A coffee shop! How in the world did we survive this long without one? Brooklyn is quite unapologetically proud of the fact that we've kept Starbucks to a bare minimum here (two in the Slope, though. HAH!) and instead, has opened it's arms with full-throated glee to a place of community and thought-provocation, a place that welcomes all points of view from a neighborhood that welcomes all walks of life, and people of every nation and heritage of the world. the 2000 census proclaimed the Cortelyou neighborhood as the most ethnically diverse in America. How about that?

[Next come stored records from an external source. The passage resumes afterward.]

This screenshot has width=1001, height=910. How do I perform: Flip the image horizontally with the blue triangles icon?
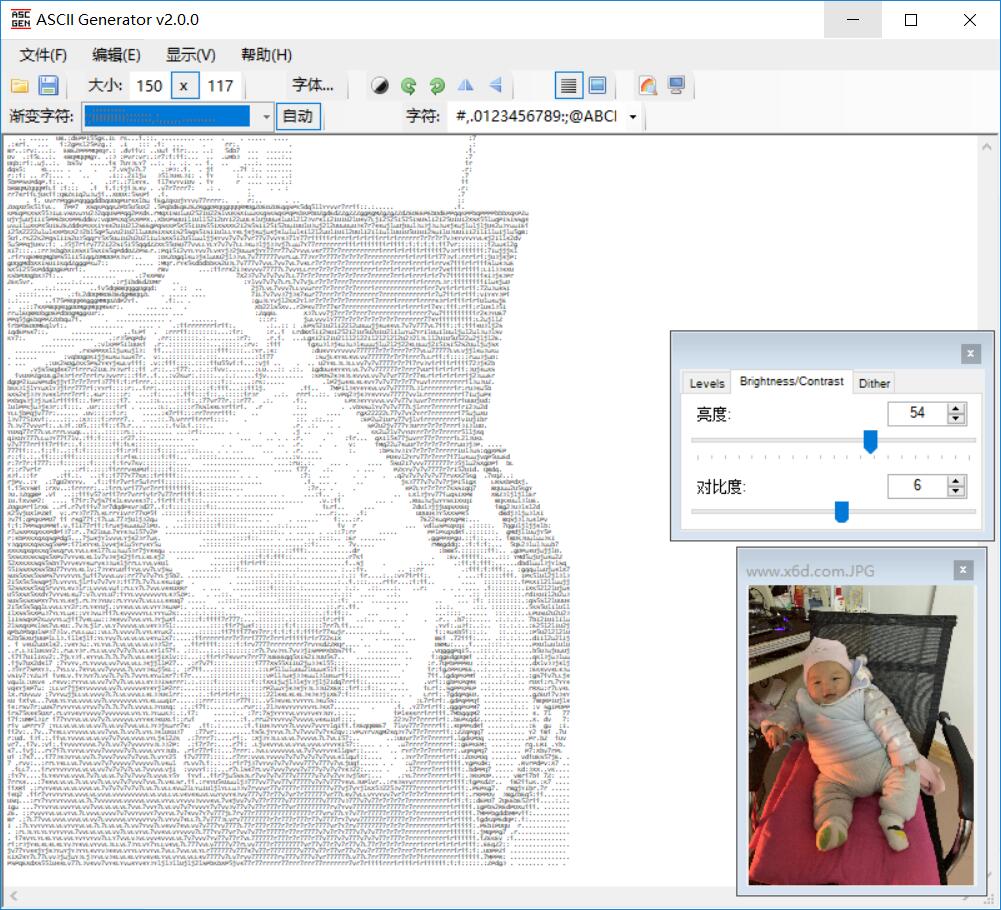click(x=466, y=86)
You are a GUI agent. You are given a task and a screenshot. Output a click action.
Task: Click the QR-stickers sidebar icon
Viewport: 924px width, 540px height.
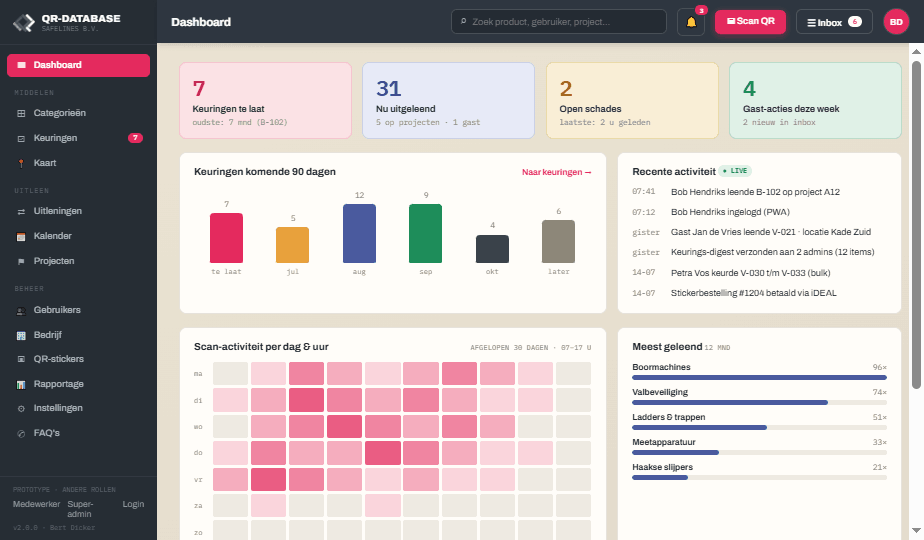tap(21, 359)
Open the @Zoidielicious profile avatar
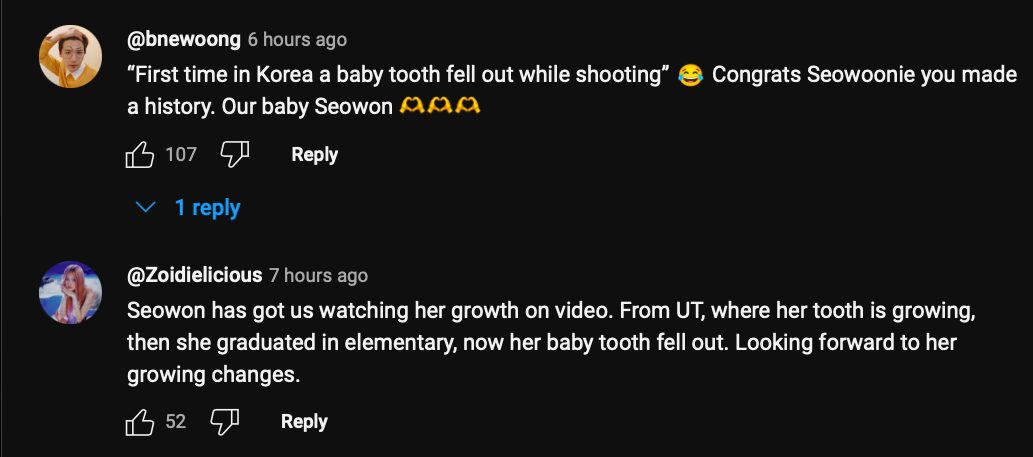Image resolution: width=1033 pixels, height=457 pixels. pyautogui.click(x=70, y=293)
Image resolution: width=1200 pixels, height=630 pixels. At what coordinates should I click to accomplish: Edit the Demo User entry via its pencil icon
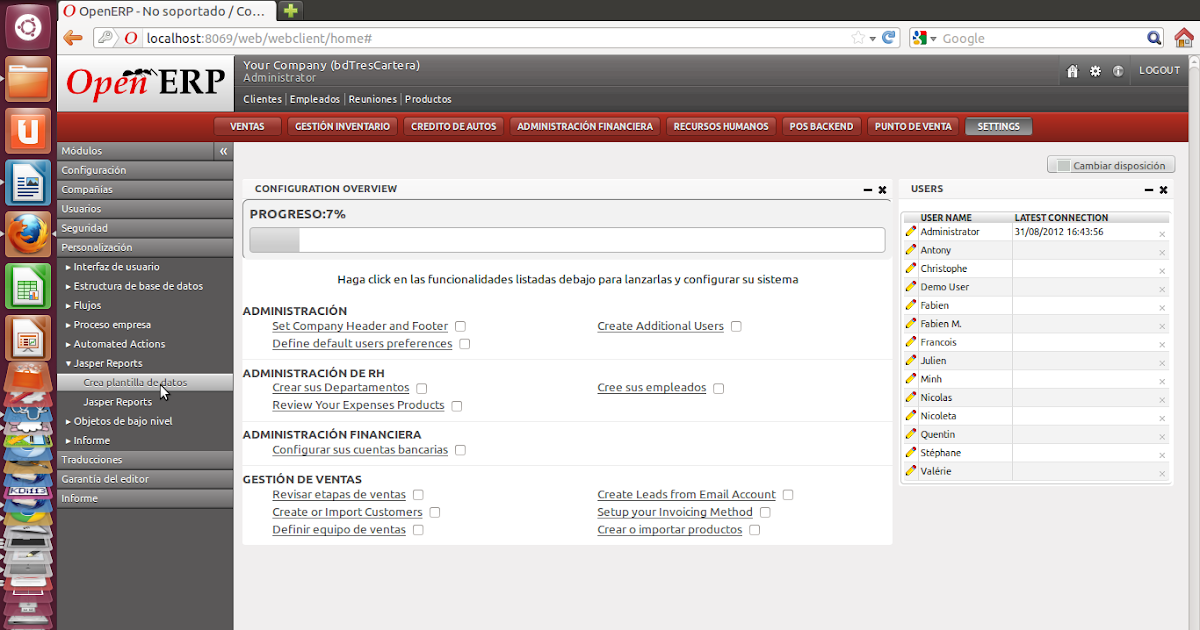(911, 286)
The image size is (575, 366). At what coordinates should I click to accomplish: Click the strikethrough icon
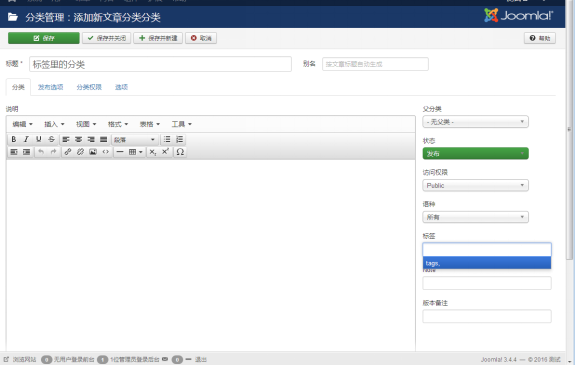click(x=51, y=139)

I guess once the 2010 census comes around, we'll see if we can maintain the title. With once secular Jewish family on our block (us) one White Christian family, an Albanian family, an African American family, a Jamaican family, a Cambodian family, a Latino family, and I'm sure many more I just haven't met yet, I'm guessing it will stay as such.

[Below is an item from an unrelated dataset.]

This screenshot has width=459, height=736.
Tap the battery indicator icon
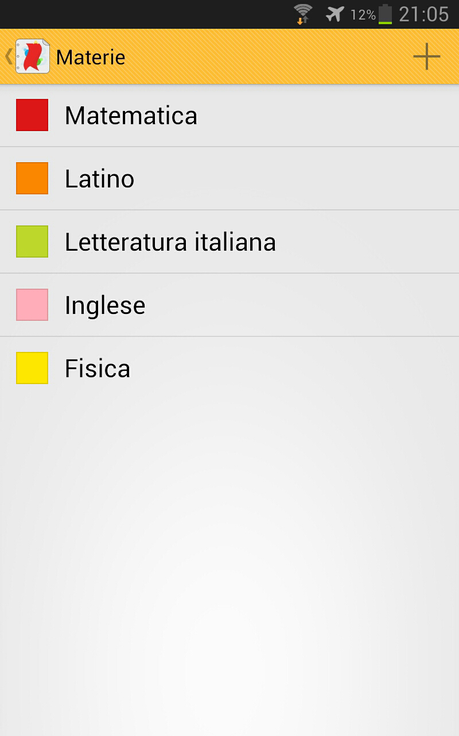[385, 14]
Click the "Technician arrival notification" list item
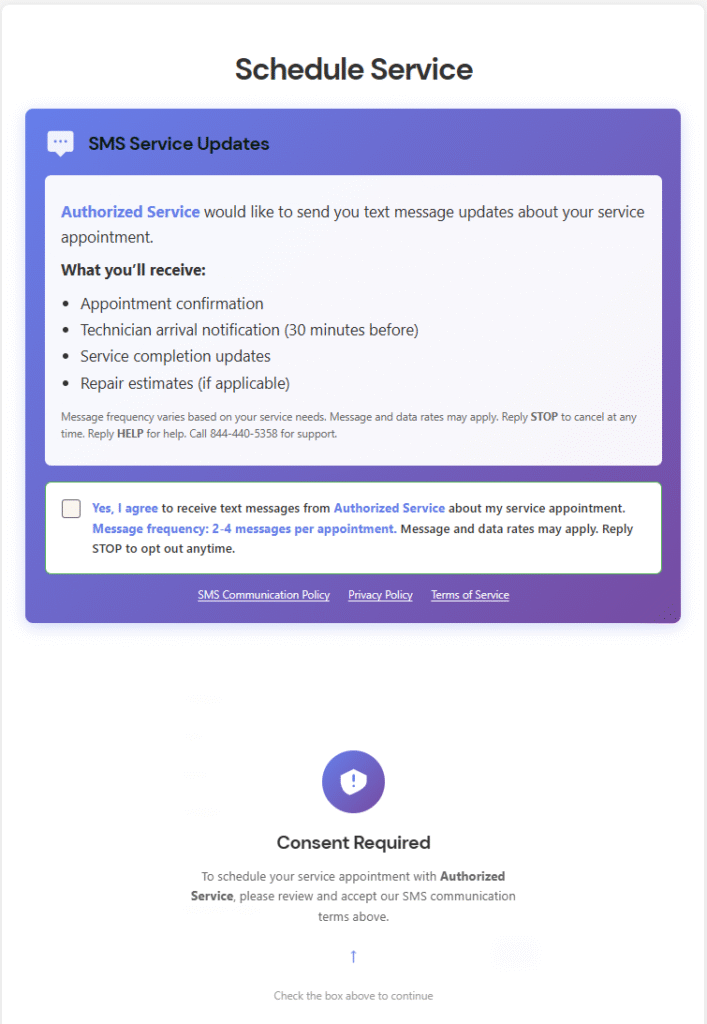The height and width of the screenshot is (1024, 707). pyautogui.click(x=249, y=330)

Then again... I;ve been seeing more and more young, white faces strollin up and down my block. I, sitting on my soft porch-chair, computer in my lap, and wary eye on them, almost tempted to jump up and shout: "You there! Where are you from, and what brought you here!" More young people introducing themselves at the stained wood counter ordering the same coffee drink.

With rent prices spreading higher on proximity to The Island, Perhaps 45 minutes to the city has started to seem like an okay deal.